New connection failure to a specific virtual server when heavy traffic is concentrated across multiple virtual servers configured with source IP Persistence profiles having long timeouts.
search cancel

New connection failure to a specific virtual server when heavy traffic is concentrated across multiple virtual servers configured with source IP Persistence profiles having long timeouts.

book

Article ID: 435865

calendar_today

Updated On:

Products

VMware NSX

Issue/Introduction

  • Source IP persistence is enabled, and a long timeout value is configured in the Persistence profile.
  • The number of live connections has not reached the maximum capacity of the persistence table.
  • New connections to a specific virtual server fail even though "Purge Entries When Full" is enabled.
  • The issue is resolved by changing the active Edge to NSX maintenance mode and failing over the Tier-1 Gateway.
  • Pool members are responding normally to health checks and are in a healthy state.
  • The following entries are recorded in the Load Balancer access logs:
2026-03-14T23:24:37.279Z ####.####.#### NSX 214964 LOAD-BALANCER [nsx@6876 comp="nsx-edge" subcomp="lb" s2comp="access" level="INFO"] [########-####-####-####-############][########-####-####-####-############] Operation.Category: 'LbAccessLog', Operation.Type: 'TCP', Lb.UUID: '########-####-####-####-################', Lb.Name: '####', Vs.UUID: '########-####-####-####-############', Vs.Name: '####', Vs.Ip: '##.##.##.##', Vs.Port: '####', Pool.UUID: '########-####-####-####-############', Pool.Name: '####', PoolMember.IP: '-', PoolMember.Port: '-', Client.Ip: '##.##.##.##', Client.Port: '####', Snat.Ip: '-', Snat.Port: '-', Error.Reason: 'Bad gateway:Failed to get upstream config of sorry server'

Environment

VMware NSX

Cause

This issue occurs due to the current product design specifications of the NSX native Load Balancer.
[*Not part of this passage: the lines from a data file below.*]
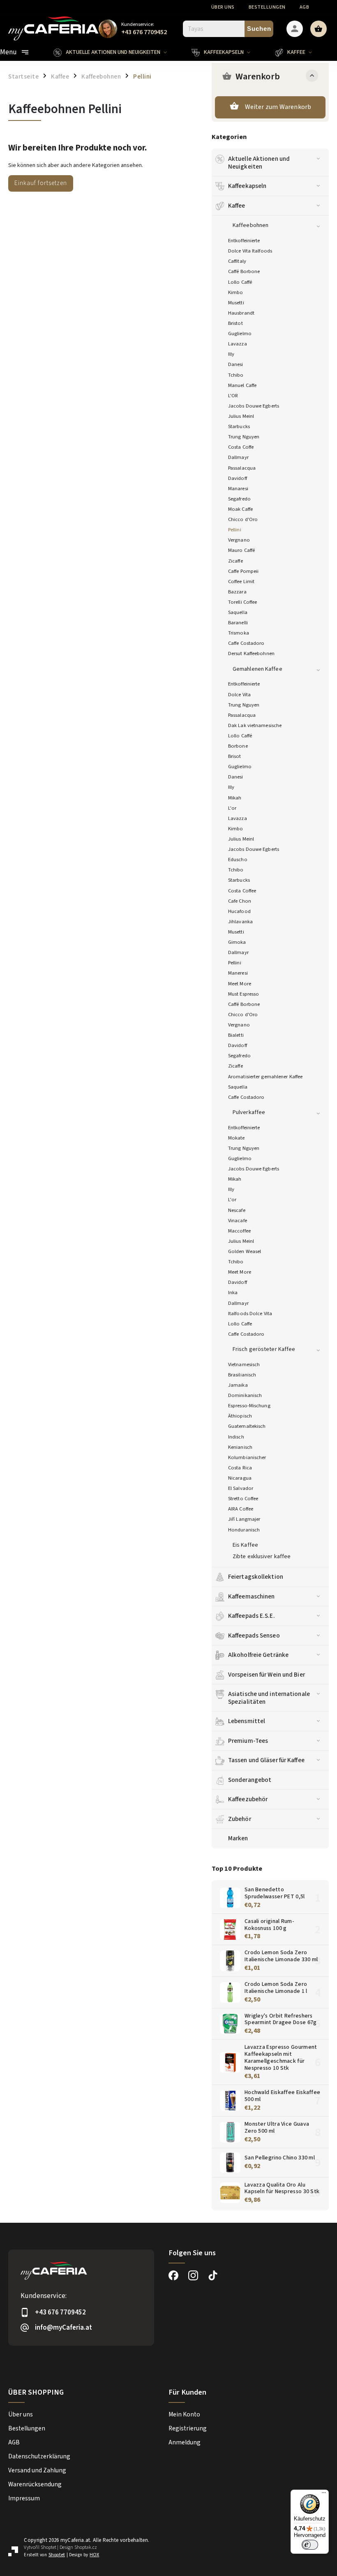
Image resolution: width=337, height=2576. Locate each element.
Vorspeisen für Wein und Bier (266, 1674)
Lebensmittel (246, 1721)
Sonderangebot (249, 1779)
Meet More (239, 983)
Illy (231, 354)
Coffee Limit (241, 581)
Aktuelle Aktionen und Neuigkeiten (259, 162)
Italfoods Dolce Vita (250, 1313)
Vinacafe (237, 1220)
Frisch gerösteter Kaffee (264, 1349)
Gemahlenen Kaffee (257, 669)
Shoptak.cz (85, 2547)
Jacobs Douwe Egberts (253, 406)
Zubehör (239, 1818)
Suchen (259, 28)
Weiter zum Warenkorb (278, 106)
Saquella (237, 612)
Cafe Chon (239, 901)
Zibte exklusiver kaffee (262, 1556)
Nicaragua (240, 1478)
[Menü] (324, 2495)
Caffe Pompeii (243, 571)
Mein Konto (184, 2414)
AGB (304, 7)
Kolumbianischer (247, 1457)
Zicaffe (235, 561)
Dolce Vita (239, 694)
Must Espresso (243, 994)
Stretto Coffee (243, 1498)
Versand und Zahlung (37, 2470)
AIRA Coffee (240, 1509)
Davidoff (237, 478)
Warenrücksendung (35, 2484)
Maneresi (238, 973)
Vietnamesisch (244, 1364)
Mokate (236, 1138)
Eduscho (237, 859)
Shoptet (48, 2547)
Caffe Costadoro (246, 643)
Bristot (235, 323)
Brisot (234, 756)
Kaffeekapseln (247, 185)
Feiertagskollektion (255, 1576)
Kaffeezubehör (248, 1799)
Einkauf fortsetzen (40, 183)
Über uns (223, 7)
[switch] (310, 2545)
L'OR (233, 395)
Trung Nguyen (243, 436)
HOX (94, 2554)
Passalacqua (242, 468)
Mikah (235, 798)
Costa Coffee (242, 890)
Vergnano (239, 540)
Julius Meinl (241, 416)
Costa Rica (240, 1467)
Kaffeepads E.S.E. (251, 1615)
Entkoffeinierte (244, 240)
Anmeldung (184, 2442)
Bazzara (237, 591)
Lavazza (237, 343)
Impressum (24, 2498)
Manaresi (238, 488)
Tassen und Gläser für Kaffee (266, 1760)
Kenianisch (240, 1447)
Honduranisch (244, 1530)
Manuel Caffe (242, 385)
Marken (238, 1838)
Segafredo (239, 499)
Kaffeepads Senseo (254, 1635)
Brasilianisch (242, 1374)
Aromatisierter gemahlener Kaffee (265, 1076)
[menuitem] (116, 52)
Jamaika (238, 1385)
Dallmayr (238, 457)
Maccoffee (239, 1231)
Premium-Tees (248, 1740)
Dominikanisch (245, 1395)
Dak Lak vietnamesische (255, 725)
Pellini (234, 529)
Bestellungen (267, 7)
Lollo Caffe (240, 1323)
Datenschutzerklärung (39, 2456)
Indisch (236, 1437)
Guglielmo (240, 333)
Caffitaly (237, 261)
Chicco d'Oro (243, 519)
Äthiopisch (240, 1416)
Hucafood (239, 911)
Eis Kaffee (245, 1545)
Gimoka (237, 942)
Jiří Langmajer (244, 1519)
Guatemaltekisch (247, 1426)
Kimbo (235, 292)
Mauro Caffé (241, 550)
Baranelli (238, 622)
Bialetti (236, 1035)
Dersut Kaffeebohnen (251, 653)
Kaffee (236, 205)
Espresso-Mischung (249, 1405)
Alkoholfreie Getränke (258, 1654)
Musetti (236, 302)
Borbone (238, 746)
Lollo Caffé (240, 282)
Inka (233, 1292)
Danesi (235, 364)
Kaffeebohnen (250, 225)
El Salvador (240, 1488)
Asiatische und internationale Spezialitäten (269, 1697)
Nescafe (236, 1210)
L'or (232, 808)
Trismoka (238, 633)
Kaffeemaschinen (251, 1596)
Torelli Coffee (242, 602)
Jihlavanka (240, 921)
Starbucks (239, 426)
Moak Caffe (240, 509)
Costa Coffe (241, 447)
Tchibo (236, 375)
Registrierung (187, 2428)
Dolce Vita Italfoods (250, 251)
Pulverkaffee (249, 1112)
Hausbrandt (241, 313)
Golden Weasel (244, 1251)
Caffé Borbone (244, 271)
  • There is a global  table with persistence entries for each Load Balancer instance.
  • Separately, there are source IP persistence tables and aging tables for each virtual server.
  • The source IP persistence table registers live connections, and the aging table registers entries that have been closed and whose persistence timeout countdown has begun. All these entries come from the global persistence table.
  • When "Purge Entries When Full" is enabled, if a new connection is initiated while the global persistence table is full, an entry is retrieved from the aging table, and the connection succeeds.
  • If the persistence timeout is a long value and a large volume of access occurs across multiple virtual servers, the following situation may occur:
    • The sum of the source IP persistence tables and aging tables for all virtual servers has reached the maximum capacity of the global persistence table.
    • The number of entries in the aging table for a specific virtual server is 0.
  • Under this situation, if a new connection is initiated to that virtual server, entries cannot be retrieved from the aging table, and the connection fails.

Resolution

This is a standard behavior based on the current Load Balancer specifications.

Depending on the number of clients in your environment and the characteristics of your application, please consider shortening the persistence timeout or increasing the size of the Load Balancer.

By using the same source IP persistence profile across multiple virtual servers and enabling "Share Persistence" in the profile, you can reduce the likelihood of this issue occurring.